ONTWERPWETGEVINGSRESOLUTIE VAN HET EUROPEES PARLEMENT

over het ontwerp van besluit van de Raad tot aanvaarding van de wijzigingen van het Protocol van 1998 bij het Verdrag van 1979 betreffende grensoverschrijdende luchtverontreiniging over lange afstand, wat persistente organische verontreinigende stoffen betreft

(08651/2015 – C8-0158/2015 – 2014/0358(NLE))

(Goedkeuring)

Het Europees Parlement,

–  gezien het ontwerp van besluit van de Raad (08651/2015),

–  gezien de wijzigingen van het Protocol van 1998 bij het Verdrag van 1979 betreffende grensoverschrijdende luchtverontreiniging over lange afstand, wat persistente organische verontreinigende stoffen betreft (08651/2015 ADD 1 en ADD 2),

–  gezien het verzoek om goedkeuring dat de Raad heeft ingediend krachtens artikel 192, lid 1, en artikel 218, lid 6, tweede alinea, onder a), van het Verdrag betreffende de werking van de Europese Unie (C8-0158/2015),

–  gezien artikel 99, lid 1, eerste en derde alinea, en lid 2, en artikel 108, lid 7, van zijn Reglement,

–  gezien de aanbeveling van de Commissie milieubeheer, volksgezondheid en voedselveiligheid (A8-0001/2016),

1.  hecht zijn goedkeuring aan de wijziging van de overeenkomst;

2.  verzoekt zijn Voorzitter het standpunt van het Parlement te doen toekomen aan de Raad en aan de Commissie, alsmede aan de regeringen en parlementen van de lidstaten.

KORTE TOELICHTING

Het Verdrag betreffende grensoverschrijdende luchtverontreiniging over lange afstand heeft tot doel het leefmilieu te beschermen tegen luchtvervuiling. Tussen 1972 en 1977 brachten verschillende studies aan het licht dat luchtverontreinigende stoffen ettelijke duizenden kilometers kunnen afleggen alvorens neer te slaan. Het bleek dus noodzakelijk om de problemen die door luchtvervuiling veroorzaakt worden op internationaal niveau aan te pakken. Het verdrag, dat in 1979 ondertekend werd en in 1983 in werking trad, was het eerste internationale, wettelijk bindende instrument op dit gebied. Het bood een kader voor de beheersing en de beperking van de schade die grensoverschrijdende luchtvervuiling toebrengt aan de volksgezondheid en het milieu. De uitvoerend secretaris van de Economische Commissie voor Europa van de Verenigde Naties (UNECE) wordt in het verdrag aangewezen als secretariaat. De implementatie en monitoring van het verdrag gebeuren via het samenwerkingsprogramma voor bewaking en evaluatie van de overbrenging over lange afstand van luchtverontreinigende stoffen in Europa (EMEP).
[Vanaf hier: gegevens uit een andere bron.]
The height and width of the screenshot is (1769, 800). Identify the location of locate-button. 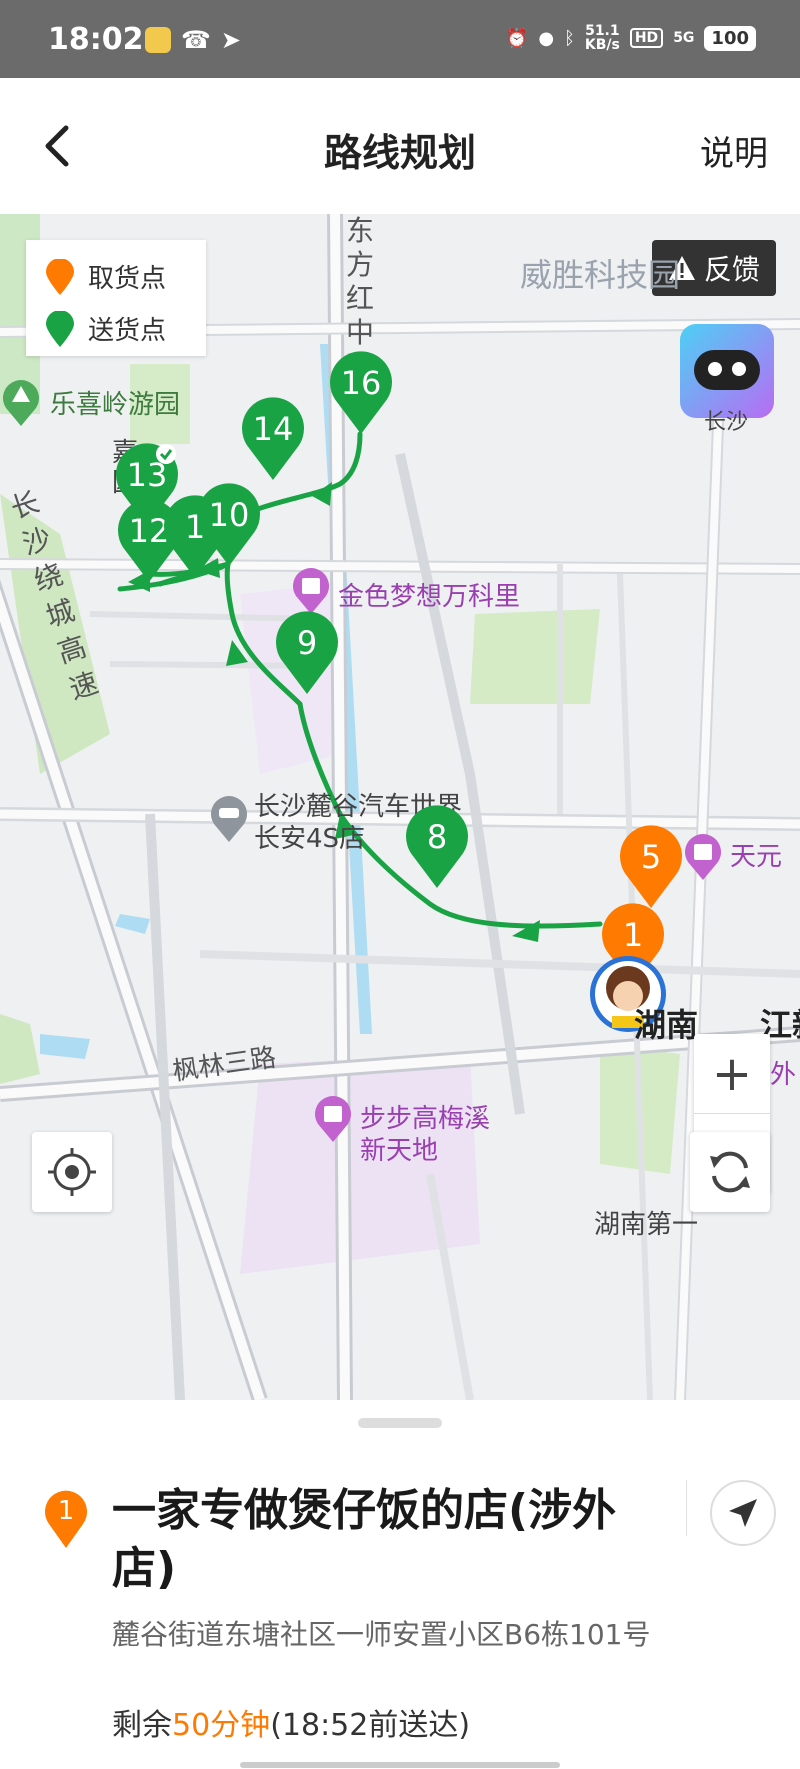
(72, 1172).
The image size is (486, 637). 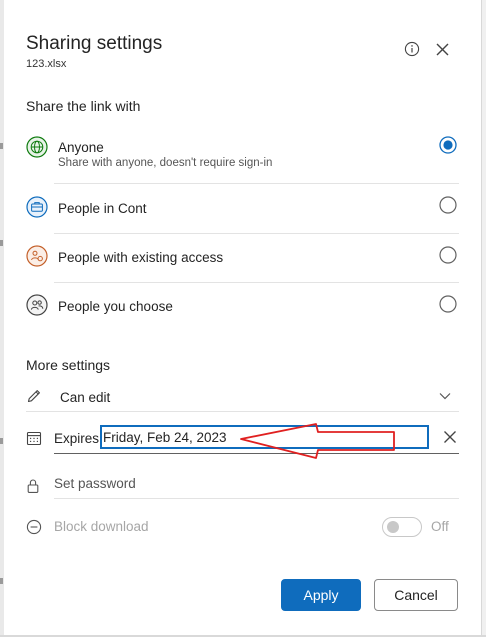 I want to click on permission-value: Can edit, so click(x=86, y=398).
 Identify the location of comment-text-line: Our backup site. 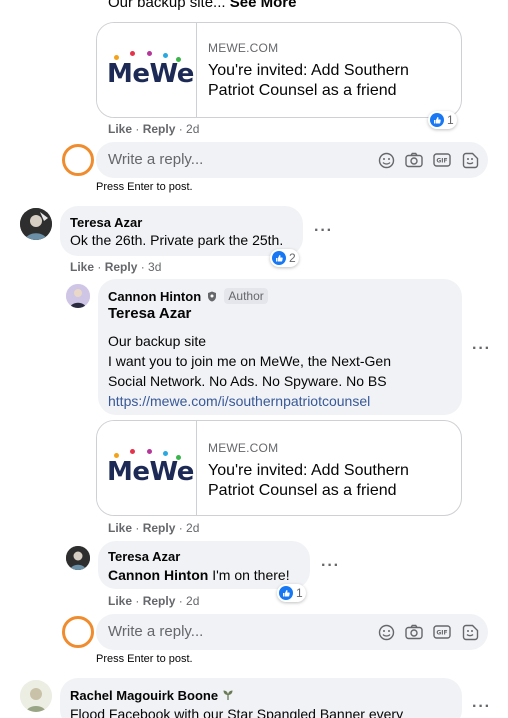
(158, 341).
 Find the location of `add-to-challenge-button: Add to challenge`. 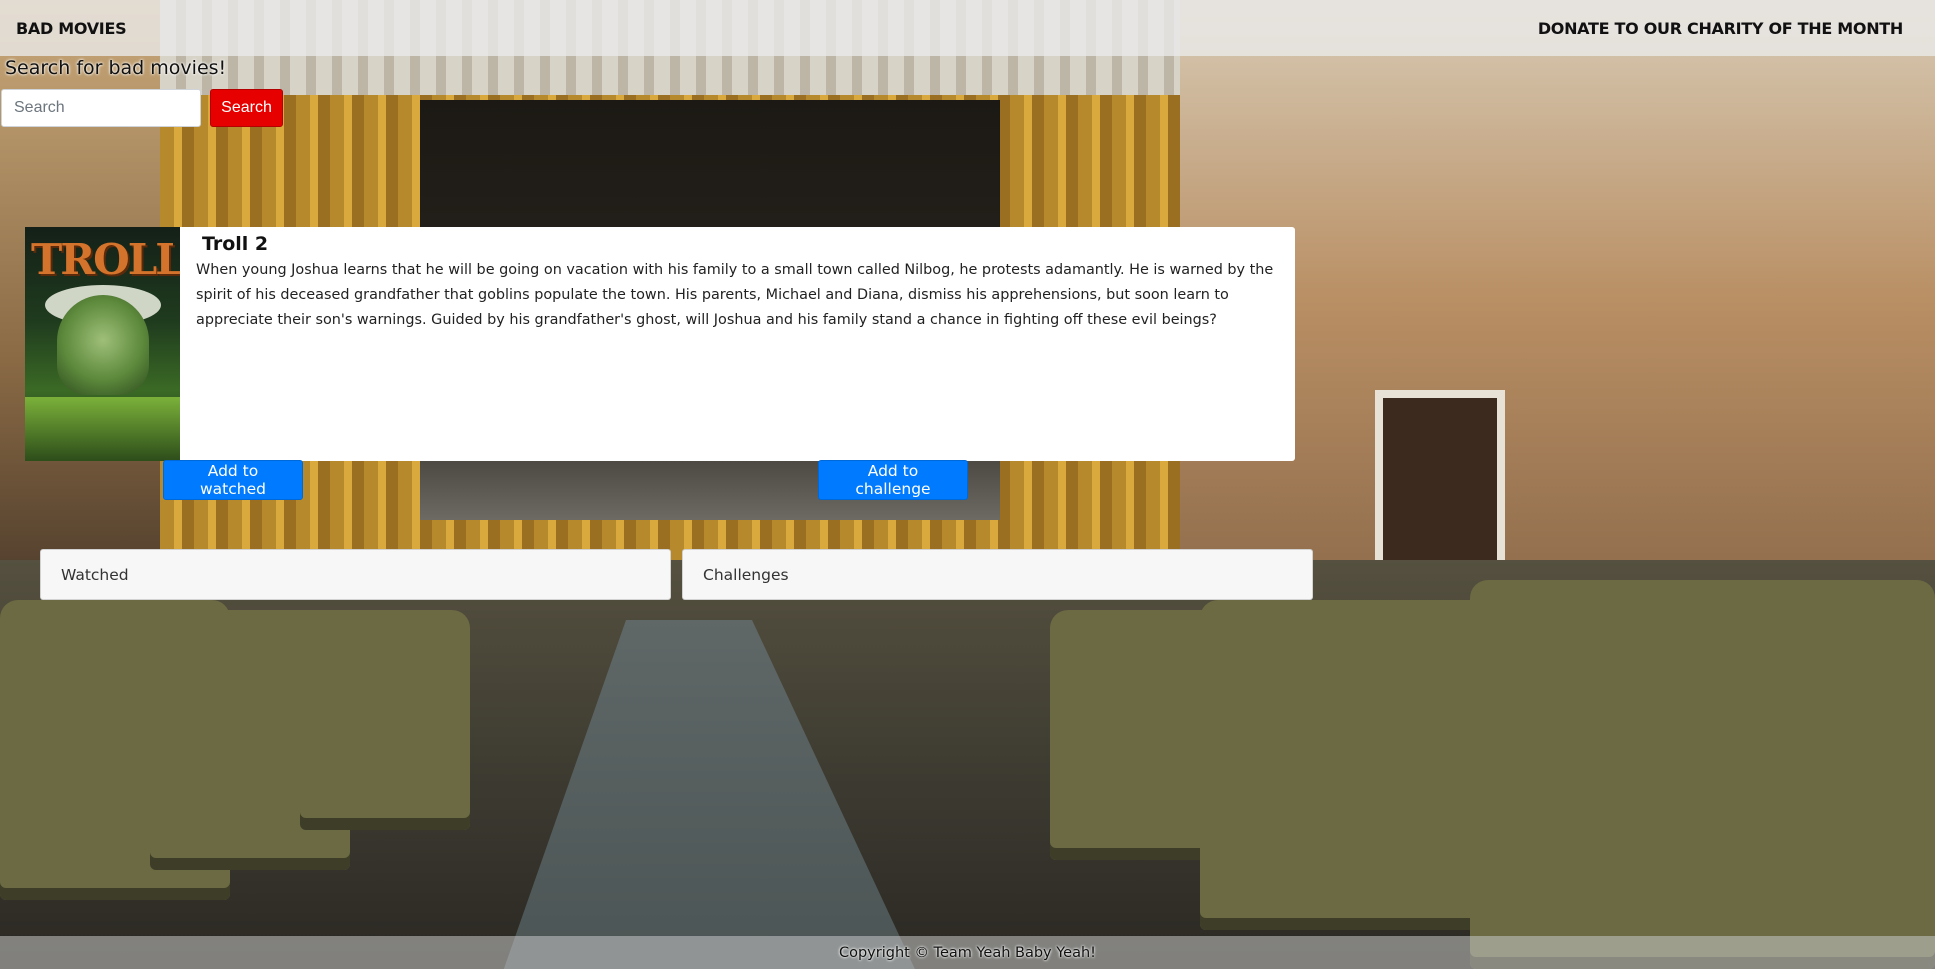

Het verdrag werd tot nog toe uitgebreid met acht protocollen, die specifieke maatregelen bevatten die de partijen moeten nemen om hun emissies van luchtverontreinigende stoffen te verminderen. Het eerste protocol bij het verdrag werd ondertekend in 1984 en bevatte een financieringsplan voor activiteiten in het kader van EMEP. Het tweede protocol, dat de emissies van zwavel tegenging, was de eerste wezenlijke maatregel ter bestrijding van de luchtverontreiniging. Protocollen drie, vier en vijf waren gericht op stikstofoxiden, vluchtige organische stoffen (VOS), en nogmaals zwavelemissies en de grensoverschrijdende bewegingen ervan. Het protocol van 1991 inzake VOS markeerde de overgang van een aanpak per specifieke stof naar een meer doeltreffende benadering per groep. De twee protocollen van 1998 over zware metalen en over persistente organische verontreinigende stoffen (POP's) gingen in dezelfde lijn verder. Het achtste protocol, ter vermindering van verzuring, eutrofiëring en ozon op leefniveau, is het eerste protocol waarbij tegelijk meerdere effecten van meerdere verontreinigende stoffen worden aangepakt. Het bevat specifieke emissieplafonds per land, en verbintenissen tot verlaging van verschillende stoffen.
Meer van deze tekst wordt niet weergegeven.